- **WORK TO BE COMPLETED**
Below are some records. Print all of them exactly as they appear.

(Data records)

______

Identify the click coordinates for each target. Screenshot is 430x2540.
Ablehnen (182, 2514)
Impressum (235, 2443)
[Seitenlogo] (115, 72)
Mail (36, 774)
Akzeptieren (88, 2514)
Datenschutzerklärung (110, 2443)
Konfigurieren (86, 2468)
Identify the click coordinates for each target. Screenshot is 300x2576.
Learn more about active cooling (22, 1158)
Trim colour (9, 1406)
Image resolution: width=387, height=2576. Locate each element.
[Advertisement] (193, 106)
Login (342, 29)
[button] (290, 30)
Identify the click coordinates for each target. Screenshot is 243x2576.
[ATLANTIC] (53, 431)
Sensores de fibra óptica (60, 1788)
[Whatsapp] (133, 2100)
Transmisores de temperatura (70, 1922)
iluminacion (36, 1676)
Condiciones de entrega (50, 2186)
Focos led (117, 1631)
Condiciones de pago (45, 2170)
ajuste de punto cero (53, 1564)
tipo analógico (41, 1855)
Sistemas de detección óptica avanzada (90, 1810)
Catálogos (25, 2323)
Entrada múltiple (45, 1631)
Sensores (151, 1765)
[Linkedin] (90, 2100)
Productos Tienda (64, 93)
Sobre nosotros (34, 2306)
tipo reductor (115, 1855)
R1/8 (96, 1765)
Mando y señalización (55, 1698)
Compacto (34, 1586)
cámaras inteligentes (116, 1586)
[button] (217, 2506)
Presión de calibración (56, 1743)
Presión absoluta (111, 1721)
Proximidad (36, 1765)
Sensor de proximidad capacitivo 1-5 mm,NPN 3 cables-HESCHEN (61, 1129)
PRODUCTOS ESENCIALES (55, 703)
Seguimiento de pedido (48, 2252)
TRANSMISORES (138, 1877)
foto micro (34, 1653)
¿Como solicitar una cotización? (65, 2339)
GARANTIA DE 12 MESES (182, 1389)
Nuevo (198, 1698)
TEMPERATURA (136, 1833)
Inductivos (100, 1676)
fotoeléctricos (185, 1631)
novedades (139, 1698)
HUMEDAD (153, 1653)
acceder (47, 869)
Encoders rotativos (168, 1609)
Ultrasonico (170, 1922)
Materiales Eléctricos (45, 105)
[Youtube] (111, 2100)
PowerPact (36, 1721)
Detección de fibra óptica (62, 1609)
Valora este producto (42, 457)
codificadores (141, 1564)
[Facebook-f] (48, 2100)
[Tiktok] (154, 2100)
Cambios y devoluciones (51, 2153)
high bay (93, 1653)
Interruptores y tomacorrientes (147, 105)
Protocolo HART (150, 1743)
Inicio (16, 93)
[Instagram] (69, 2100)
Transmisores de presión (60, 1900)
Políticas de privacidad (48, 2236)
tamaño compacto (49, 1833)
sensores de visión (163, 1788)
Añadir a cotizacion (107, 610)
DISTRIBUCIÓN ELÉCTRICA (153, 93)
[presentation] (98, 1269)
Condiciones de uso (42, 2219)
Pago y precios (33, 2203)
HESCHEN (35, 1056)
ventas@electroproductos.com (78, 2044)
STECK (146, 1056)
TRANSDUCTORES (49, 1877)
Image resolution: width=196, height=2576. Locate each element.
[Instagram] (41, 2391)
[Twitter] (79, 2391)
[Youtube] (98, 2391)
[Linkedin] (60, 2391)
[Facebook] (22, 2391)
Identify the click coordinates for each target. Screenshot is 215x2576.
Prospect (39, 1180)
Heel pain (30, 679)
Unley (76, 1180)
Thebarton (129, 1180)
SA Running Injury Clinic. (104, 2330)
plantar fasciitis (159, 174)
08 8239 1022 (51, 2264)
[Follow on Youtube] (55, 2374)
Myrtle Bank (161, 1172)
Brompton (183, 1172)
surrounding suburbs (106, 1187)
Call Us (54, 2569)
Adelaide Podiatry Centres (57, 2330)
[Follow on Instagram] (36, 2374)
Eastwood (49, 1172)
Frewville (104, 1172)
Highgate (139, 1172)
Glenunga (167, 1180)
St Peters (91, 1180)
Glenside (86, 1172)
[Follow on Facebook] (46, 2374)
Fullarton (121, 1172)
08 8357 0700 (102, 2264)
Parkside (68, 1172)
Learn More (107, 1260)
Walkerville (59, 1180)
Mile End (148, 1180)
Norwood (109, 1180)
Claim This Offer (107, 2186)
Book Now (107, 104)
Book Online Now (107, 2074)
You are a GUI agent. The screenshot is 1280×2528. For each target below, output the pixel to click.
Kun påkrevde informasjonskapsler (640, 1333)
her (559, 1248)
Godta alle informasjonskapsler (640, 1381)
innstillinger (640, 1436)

______

- **ANSWER FOR THE TASK**
Identify the click coordinates for each target. Screenshot is 430x2540.
Ablehnen (182, 2514)
Impressum (235, 2443)
[Seitenlogo] (115, 72)
Mail (36, 774)
Akzeptieren (88, 2514)
Datenschutzerklärung (110, 2443)
Konfigurieren (86, 2468)
Identify the click coordinates for each target. Screenshot is 300x2576.
Learn more about active cooling (22, 1158)
Trim colour (9, 1406)
Image resolution: width=387, height=2576. Locate each element.
[Advertisement] (193, 106)
Login (342, 29)
[button] (290, 30)
Identify the click coordinates for each target. Screenshot is 243x2576.
[ATLANTIC] (53, 431)
Sensores de fibra óptica (60, 1788)
[Whatsapp] (133, 2100)
Transmisores de temperatura (70, 1922)
iluminacion (36, 1676)
Condiciones de entrega (50, 2186)
Focos led (117, 1631)
Condiciones de pago (45, 2170)
ajuste de punto cero (53, 1564)
tipo analógico (41, 1855)
Sistemas de detección óptica avanzada (90, 1810)
Catálogos (25, 2323)
Entrada múltiple (45, 1631)
Sensores (151, 1765)
[Linkedin] (90, 2100)
Productos Tienda (64, 93)
Sobre nosotros (34, 2306)
tipo reductor (115, 1855)
R1/8 (96, 1765)
Mando y señalización (55, 1698)
Compacto (34, 1586)
cámaras inteligentes (116, 1586)
[button] (217, 2506)
Presión de calibración (56, 1743)
Presión absoluta (111, 1721)
Proximidad (36, 1765)
Sensor de proximidad capacitivo 1-5 mm,NPN 3 cables-HESCHEN (61, 1129)
PRODUCTOS ESENCIALES (55, 703)
Seguimiento de pedido (48, 2252)
TRANSMISORES (138, 1877)
foto micro (34, 1653)
¿Como solicitar una cotización? (65, 2339)
GARANTIA DE 12 MESES (182, 1389)
Nuevo (198, 1698)
TEMPERATURA (136, 1833)
Inductivos (100, 1676)
fotoeléctricos (185, 1631)
novedades (139, 1698)
HUMEDAD (153, 1653)
acceder (47, 869)
Encoders rotativos (168, 1609)
Ultrasonico (170, 1922)
Materiales Eléctricos (45, 105)
[Youtube] (111, 2100)
PowerPact (36, 1721)
Detección de fibra óptica (62, 1609)
Valora este producto (42, 457)
codificadores (141, 1564)
[Facebook-f] (48, 2100)
[Tiktok] (154, 2100)
Cambios y devoluciones (51, 2153)
high bay (93, 1653)
Interruptores y tomacorrientes (147, 105)
Protocolo HART (150, 1743)
Inicio (16, 93)
[Instagram] (69, 2100)
Transmisores de presión (60, 1900)
Políticas de privacidad (48, 2236)
tamaño compacto (49, 1833)
sensores de visión (163, 1788)
Añadir a cotizacion (107, 610)
DISTRIBUCIÓN ELÉCTRICA (153, 93)
[presentation] (98, 1269)
Condiciones de uso (42, 2219)
Pago y precios (33, 2203)
HESCHEN (35, 1056)
ventas@electroproductos.com (78, 2044)
STECK (146, 1056)
TRANSDUCTORES (49, 1877)
Image resolution: width=196, height=2576. Locate each element.
[Instagram] (41, 2391)
[Twitter] (79, 2391)
[Youtube] (98, 2391)
[Linkedin] (60, 2391)
[Facebook] (22, 2391)
Identify the click coordinates for each target. Screenshot is 215x2576.
Prospect (39, 1180)
Heel pain (30, 679)
Unley (76, 1180)
Thebarton (129, 1180)
SA Running Injury Clinic. (104, 2330)
plantar fasciitis (159, 174)
08 8239 1022 (51, 2264)
[Follow on Youtube] (55, 2374)
Myrtle Bank (161, 1172)
Brompton (183, 1172)
surrounding suburbs (106, 1187)
Call Us (54, 2569)
Adelaide Podiatry Centres (57, 2330)
[Follow on Instagram] (36, 2374)
Eastwood (49, 1172)
Frewville (104, 1172)
Highgate (139, 1172)
Glenunga (167, 1180)
St Peters (91, 1180)
Glenside (86, 1172)
[Follow on Facebook] (46, 2374)
Fullarton (121, 1172)
08 8357 0700 (102, 2264)
Parkside (68, 1172)
Learn More (107, 1260)
Walkerville (59, 1180)
Mile End (148, 1180)
Norwood (109, 1180)
Claim This Offer (107, 2186)
Book Now (107, 104)
Book Online Now (107, 2074)
You are a GUI agent. The screenshot is 1280×2528. For each target below, output the pixel to click.
Kun påkrevde informasjonskapsler (640, 1333)
her (559, 1248)
Godta alle informasjonskapsler (640, 1381)
innstillinger (640, 1436)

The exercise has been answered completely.